DATASET:
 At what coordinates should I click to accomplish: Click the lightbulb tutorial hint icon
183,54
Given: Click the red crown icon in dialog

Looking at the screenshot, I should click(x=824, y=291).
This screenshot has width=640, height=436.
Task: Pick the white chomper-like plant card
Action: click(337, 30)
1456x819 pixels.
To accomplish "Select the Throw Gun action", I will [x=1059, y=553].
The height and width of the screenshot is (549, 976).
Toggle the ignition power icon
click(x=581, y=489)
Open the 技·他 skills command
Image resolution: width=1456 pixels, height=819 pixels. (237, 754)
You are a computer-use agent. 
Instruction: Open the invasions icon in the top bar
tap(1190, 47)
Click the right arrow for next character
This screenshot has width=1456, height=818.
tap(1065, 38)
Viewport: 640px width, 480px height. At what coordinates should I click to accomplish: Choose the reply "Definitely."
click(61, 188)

JOB:
Rewrite all the material above with every "icon" changed to "button", leaving everything else untouched.

ANSWER TO THE PROBLEM:
 At what coordinates should I click to accomplish: Click the lightbulb tutorial hint button
183,54
Given: Click the red crown button in dialog

Looking at the screenshot, I should click(x=824, y=291).
This screenshot has width=640, height=436.
Task: Pick the white chomper-like plant card
Action: click(337, 30)
1456x819 pixels.
To accomplish "Select the Throw Gun action", I will [x=1059, y=553].
The height and width of the screenshot is (549, 976).
Toggle the ignition power button
click(x=581, y=489)
Open the 技·他 skills command
Image resolution: width=1456 pixels, height=819 pixels. (237, 754)
You are a computer-use agent. 
Instruction: Open the invasions button in the top bar
tap(1190, 47)
Click the right arrow for next character
This screenshot has width=1456, height=818.
tap(1065, 38)
Viewport: 640px width, 480px height. At what coordinates should I click to accomplish: Choose the reply "Definitely."
click(61, 188)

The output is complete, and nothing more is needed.